Maker Media, a US-based specialist magazine publisher and event organiser spun out of media company O’Reilly, has suspended trading and dismissed its workforce amid financial difficulties, TechCrunch reported on Saturday.
Founded in 2013, Maker markets engineering and technology-orientated content including books, events and magazine Make, the latter of which was first published in 2005. Its content caters to both children and adults, encouraging them to undertake do-it-yourself projects designed to be educational and fun.
Maker currently has some 200 events in operation across more than 40 countries that are run either directly or through a third-party licensee.
The company’s 22 employees have been laid off without notice, though its management is reportedly keen to protect its events and the online Make archive, by pursuing a US alternative to bankruptcy known as an assignment for benefit of creditors.

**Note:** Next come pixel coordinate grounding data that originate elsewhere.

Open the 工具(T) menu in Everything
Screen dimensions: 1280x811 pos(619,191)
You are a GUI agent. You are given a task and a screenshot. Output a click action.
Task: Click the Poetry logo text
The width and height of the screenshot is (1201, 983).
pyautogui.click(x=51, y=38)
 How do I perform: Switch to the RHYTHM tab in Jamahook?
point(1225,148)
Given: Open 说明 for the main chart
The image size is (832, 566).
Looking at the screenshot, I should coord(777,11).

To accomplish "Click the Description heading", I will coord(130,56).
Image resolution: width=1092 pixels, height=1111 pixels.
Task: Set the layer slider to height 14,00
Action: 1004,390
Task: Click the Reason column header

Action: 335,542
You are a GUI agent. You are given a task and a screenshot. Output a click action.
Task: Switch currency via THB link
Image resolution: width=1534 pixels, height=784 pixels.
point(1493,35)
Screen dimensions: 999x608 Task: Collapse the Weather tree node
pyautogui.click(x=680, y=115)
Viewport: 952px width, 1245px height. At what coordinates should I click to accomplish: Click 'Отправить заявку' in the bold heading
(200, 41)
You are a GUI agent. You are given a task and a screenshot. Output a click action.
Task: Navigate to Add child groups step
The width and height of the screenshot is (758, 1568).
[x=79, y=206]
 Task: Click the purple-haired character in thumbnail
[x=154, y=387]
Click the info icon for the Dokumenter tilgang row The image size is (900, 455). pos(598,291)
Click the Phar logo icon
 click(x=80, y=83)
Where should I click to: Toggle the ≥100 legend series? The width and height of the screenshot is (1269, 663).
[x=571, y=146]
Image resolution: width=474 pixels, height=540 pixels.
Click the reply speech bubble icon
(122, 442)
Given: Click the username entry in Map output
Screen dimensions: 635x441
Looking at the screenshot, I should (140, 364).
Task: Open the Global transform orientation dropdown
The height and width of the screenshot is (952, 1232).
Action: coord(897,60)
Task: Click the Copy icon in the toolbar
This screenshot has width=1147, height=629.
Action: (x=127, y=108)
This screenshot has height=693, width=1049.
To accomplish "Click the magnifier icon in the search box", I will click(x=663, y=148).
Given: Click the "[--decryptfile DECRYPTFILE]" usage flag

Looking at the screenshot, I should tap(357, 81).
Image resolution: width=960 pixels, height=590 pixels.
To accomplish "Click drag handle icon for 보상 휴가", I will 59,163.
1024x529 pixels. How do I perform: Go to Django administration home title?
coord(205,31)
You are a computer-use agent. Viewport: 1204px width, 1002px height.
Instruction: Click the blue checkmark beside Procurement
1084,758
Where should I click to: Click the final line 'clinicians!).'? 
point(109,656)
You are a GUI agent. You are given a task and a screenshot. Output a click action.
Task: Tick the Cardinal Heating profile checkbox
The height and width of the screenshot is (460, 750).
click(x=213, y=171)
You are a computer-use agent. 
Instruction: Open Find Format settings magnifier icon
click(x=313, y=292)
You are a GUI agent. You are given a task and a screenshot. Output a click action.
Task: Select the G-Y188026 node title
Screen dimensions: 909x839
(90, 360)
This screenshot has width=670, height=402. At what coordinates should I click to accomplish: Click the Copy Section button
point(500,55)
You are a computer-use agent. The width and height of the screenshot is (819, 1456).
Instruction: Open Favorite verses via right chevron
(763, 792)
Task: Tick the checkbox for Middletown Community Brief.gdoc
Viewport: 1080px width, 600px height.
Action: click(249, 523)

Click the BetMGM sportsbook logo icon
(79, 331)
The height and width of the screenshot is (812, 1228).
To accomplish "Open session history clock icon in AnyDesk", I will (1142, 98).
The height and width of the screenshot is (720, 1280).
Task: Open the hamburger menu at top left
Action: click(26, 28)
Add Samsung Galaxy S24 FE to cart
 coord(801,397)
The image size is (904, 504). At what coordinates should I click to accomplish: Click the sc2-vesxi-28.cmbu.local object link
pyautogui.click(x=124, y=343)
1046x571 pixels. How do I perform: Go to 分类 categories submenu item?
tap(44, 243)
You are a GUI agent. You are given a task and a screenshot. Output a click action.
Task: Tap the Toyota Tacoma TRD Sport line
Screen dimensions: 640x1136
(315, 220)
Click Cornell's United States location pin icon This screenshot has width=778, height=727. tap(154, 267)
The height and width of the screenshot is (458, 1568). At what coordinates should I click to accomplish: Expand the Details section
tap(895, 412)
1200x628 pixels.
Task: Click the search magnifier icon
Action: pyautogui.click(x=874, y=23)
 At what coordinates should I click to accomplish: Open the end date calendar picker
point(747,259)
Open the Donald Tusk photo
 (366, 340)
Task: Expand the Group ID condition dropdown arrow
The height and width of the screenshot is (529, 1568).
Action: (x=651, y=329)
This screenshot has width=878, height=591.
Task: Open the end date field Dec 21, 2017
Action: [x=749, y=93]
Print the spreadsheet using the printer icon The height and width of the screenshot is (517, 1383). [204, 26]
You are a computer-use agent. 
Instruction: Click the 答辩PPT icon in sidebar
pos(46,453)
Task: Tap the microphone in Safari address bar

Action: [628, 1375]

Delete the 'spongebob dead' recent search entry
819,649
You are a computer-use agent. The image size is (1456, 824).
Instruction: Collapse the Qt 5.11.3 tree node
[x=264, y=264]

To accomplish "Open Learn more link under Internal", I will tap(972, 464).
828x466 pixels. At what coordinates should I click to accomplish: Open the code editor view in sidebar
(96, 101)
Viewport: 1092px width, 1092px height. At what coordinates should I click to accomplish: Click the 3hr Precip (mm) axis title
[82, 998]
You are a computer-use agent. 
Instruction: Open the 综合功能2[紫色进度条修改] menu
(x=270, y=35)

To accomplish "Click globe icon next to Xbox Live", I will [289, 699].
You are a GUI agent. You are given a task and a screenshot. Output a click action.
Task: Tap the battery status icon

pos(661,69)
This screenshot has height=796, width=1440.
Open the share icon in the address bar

Dale Dougherty, chief executive of Maker Media, told TechCrunch: “We are trying to keep the servers running. I hope to be able to get control of the assets of the company and restart it.”
O’Reilly Media’s corporate venturing arm, O’Reilly Alphatech Ventures (OATV), joined venture capital fund Floodgate to supply Maker with $5m in funding in 2013.
Both investors subsequently returned for a 2015 equity and debt round also sized at $5m alongside Obvious Ventures, Raine Ventures, Azure Capital and venture bank Square 1, the latter of which provided the debt portion of the round.